Born: 12th April 1916, Ipswich.
Died: 11th June 1941; age: 45; killed as a result of a torpedo in the engine room where he was on duty.
Residence: 620, Foxhall Road, Ipswich.
Occupation: Insurance Clerk.
On the 12th June 1939, Philip became an Acting Sub Lieutenant for the R.N.V.R. on board H.M.S. ‘St. Vincent’ – Air Branch Officers’ training establishment, Forton Barracks, Gosport.
Rank: Able Seaman.
Regiment: Merchant Navy, S.S.’Havtor’ (Norwegian).
Father: William Frederick Cairnes, born July, 1892, Athlone, Ireland.
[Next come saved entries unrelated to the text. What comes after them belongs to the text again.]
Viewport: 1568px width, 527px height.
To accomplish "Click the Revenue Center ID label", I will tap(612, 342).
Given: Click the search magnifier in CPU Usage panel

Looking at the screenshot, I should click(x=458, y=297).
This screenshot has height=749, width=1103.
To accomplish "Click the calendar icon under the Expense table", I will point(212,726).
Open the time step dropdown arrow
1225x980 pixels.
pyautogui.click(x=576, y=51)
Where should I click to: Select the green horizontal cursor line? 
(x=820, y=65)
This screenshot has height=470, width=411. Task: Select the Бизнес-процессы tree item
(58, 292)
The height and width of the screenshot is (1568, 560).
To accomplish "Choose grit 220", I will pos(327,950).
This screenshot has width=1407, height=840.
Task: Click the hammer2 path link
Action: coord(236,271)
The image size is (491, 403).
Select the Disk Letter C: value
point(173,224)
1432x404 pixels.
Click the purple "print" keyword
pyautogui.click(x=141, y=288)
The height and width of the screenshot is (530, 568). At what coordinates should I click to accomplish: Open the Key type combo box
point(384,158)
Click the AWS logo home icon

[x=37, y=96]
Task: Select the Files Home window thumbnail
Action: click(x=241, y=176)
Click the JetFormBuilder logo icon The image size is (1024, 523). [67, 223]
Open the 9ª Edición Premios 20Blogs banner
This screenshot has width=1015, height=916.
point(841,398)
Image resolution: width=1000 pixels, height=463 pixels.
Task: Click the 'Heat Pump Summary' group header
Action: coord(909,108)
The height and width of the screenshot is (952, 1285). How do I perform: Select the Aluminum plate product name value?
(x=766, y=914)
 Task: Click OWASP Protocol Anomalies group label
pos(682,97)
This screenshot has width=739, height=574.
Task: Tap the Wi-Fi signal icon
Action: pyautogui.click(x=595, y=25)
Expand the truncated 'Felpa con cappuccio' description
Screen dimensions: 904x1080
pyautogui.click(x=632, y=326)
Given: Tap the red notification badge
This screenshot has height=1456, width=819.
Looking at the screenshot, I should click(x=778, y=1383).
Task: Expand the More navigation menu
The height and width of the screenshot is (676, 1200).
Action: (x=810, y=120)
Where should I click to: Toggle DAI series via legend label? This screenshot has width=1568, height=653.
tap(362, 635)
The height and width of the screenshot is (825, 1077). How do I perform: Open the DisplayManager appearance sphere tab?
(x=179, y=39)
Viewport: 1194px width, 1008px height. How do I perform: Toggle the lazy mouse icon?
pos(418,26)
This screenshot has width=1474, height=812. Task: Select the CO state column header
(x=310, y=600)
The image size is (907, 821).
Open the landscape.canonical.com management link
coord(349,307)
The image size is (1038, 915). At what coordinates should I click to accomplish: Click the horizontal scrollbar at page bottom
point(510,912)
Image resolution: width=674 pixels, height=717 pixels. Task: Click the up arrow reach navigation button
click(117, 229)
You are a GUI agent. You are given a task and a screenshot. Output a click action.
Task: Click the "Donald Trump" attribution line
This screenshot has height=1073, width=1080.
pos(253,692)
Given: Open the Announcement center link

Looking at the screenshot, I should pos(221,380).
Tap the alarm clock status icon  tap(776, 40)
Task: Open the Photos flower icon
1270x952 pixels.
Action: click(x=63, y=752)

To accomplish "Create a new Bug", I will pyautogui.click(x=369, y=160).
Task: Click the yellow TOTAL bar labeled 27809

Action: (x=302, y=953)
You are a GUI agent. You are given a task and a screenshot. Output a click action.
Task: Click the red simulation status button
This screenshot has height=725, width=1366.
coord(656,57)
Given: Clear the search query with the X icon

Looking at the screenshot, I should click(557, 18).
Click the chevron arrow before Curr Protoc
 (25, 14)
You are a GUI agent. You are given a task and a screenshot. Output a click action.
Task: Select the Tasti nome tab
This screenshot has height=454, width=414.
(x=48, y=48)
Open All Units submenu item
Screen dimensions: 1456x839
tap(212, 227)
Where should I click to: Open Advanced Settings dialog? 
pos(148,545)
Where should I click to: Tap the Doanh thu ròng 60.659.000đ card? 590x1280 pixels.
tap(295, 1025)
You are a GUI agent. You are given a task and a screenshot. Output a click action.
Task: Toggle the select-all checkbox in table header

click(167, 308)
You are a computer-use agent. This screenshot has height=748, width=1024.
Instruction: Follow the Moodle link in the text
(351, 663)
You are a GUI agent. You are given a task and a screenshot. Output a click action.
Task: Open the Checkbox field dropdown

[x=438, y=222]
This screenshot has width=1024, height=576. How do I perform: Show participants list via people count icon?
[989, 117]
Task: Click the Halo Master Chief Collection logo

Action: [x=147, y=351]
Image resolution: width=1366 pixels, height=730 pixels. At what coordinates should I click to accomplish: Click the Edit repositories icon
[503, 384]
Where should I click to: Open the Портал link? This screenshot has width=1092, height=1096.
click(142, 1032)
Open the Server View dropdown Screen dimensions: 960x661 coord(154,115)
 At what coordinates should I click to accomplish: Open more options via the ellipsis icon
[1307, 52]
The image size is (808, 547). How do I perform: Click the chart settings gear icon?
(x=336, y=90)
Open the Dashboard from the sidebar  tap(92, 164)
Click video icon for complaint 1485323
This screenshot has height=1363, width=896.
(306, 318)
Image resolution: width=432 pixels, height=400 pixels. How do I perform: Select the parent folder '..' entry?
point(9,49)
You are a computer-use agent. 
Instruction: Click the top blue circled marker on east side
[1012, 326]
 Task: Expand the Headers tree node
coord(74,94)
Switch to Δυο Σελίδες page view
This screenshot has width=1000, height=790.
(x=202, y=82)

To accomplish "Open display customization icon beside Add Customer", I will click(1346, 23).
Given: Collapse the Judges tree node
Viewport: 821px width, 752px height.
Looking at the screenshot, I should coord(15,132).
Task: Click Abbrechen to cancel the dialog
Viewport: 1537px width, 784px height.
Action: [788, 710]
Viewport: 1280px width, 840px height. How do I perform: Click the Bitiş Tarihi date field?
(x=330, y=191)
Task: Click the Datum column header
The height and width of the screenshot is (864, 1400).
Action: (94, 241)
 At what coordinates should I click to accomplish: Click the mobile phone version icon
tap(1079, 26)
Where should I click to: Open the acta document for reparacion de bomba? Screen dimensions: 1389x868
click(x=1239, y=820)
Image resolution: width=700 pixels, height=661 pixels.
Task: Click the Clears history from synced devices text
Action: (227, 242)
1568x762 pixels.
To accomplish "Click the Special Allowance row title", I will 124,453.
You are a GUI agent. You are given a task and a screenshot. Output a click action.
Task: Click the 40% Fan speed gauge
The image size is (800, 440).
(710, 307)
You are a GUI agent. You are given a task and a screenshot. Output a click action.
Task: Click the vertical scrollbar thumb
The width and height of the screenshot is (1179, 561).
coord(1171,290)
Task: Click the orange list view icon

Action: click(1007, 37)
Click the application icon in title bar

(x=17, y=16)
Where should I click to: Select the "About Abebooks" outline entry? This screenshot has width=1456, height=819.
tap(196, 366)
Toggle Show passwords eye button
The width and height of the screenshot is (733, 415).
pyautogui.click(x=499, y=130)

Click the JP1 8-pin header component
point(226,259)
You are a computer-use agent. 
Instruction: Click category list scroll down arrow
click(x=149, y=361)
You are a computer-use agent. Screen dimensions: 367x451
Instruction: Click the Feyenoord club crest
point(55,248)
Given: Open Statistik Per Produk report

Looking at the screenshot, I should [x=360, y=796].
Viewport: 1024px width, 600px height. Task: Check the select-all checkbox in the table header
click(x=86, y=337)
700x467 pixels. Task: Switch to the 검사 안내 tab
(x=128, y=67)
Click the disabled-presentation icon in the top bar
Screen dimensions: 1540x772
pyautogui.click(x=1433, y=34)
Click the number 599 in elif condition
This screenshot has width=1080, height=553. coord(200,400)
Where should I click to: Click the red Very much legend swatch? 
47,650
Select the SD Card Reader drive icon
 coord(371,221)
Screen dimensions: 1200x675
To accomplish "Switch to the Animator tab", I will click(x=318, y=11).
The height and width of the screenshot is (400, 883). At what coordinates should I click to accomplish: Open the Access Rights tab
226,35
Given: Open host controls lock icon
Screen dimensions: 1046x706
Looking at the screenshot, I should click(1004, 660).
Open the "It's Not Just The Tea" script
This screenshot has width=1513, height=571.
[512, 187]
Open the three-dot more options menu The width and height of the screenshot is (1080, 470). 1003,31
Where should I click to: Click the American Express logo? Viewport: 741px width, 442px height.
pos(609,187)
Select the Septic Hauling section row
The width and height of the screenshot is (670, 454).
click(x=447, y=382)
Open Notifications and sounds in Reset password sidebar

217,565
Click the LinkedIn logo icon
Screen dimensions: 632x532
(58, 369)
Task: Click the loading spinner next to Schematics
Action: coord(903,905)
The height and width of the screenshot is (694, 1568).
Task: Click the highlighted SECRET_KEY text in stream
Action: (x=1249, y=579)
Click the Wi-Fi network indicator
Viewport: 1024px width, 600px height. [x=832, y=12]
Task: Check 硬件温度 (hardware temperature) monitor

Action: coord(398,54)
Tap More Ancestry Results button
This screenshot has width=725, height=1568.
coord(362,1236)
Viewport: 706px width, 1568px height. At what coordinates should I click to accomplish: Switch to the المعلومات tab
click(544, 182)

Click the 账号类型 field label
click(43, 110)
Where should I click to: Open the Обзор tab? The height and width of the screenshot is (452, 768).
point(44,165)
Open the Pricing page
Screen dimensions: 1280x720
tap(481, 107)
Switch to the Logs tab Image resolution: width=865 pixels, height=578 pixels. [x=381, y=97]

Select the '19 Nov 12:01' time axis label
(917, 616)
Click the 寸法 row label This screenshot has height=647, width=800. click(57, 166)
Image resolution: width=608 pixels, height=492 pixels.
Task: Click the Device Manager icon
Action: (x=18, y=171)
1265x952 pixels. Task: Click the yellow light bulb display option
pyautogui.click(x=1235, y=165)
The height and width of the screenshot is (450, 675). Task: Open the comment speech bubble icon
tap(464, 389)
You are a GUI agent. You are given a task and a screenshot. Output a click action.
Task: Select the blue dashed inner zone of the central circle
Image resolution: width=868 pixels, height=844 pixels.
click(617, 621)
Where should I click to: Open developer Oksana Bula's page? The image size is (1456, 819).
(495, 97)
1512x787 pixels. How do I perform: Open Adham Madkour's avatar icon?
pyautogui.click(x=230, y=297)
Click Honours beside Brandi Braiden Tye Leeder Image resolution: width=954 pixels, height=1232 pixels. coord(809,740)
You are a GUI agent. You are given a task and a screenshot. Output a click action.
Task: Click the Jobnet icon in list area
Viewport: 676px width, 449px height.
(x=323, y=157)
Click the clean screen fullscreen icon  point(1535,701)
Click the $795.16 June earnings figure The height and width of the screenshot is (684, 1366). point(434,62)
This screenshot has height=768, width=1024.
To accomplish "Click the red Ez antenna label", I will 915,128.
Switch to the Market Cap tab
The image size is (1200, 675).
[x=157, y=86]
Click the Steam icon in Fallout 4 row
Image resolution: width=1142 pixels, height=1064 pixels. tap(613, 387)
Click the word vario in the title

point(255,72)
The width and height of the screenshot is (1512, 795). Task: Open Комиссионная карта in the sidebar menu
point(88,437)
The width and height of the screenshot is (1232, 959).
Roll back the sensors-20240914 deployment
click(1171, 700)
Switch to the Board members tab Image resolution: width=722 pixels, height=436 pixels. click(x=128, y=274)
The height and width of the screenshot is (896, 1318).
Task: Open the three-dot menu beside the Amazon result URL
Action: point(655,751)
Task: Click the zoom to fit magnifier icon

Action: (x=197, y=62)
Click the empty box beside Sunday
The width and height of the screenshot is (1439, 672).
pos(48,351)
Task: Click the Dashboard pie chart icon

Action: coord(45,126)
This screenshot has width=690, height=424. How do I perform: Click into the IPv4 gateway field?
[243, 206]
An Agricultural Engineer’s Progress & Sales Clerk.
Mother: Daisy Cairnes (nee Pay), born 1894, Ipswich – died June 1939, at East Suffolk Hospital, of 620, Foxhall Road, Ipswich.
Probate to William Frederick Cairnes, a Commercial Clerk.
11th June 1941
S.S. ‘Havtor’ was a steam merchant ship, built in 1930, by Porsgrund Mek Verksted, Porsgrunn, Norway, she was delivered in April 1930 to her owner P. Meyer, Oslo. On the afternoon of the 11th June S.S. ‘Havtor’ with a crew of 20, departed from the Port of Reykjavik, Iceland, unaccompanied, with a cargo of Ballast on route to Pictou, Nova Scotia. At 20:51hrs she was struck by a torpedo from U-79 (Wolfgang Kaufmann) in the engine room, port side. Those present on the bridge had seen the torpedo 20 seconds before it hit. S.S. ‘Havtor’ did not sink, giving Master Kjell Bugge enough time to throw overboard secret papers, and order the lifeboats launched. The 2nd Mate/Radio Operator sent out an S.O.S.
As the 14 survivors set off back to Iceland in a starboard lifeboat they could hear 50-60 shells being fired. At 23:05hrs S.S. ‘Havtor’ finally went down.
Able Seaman Philip Cairnes was on duty in the engine room and was believed killed there when the torpedo struck.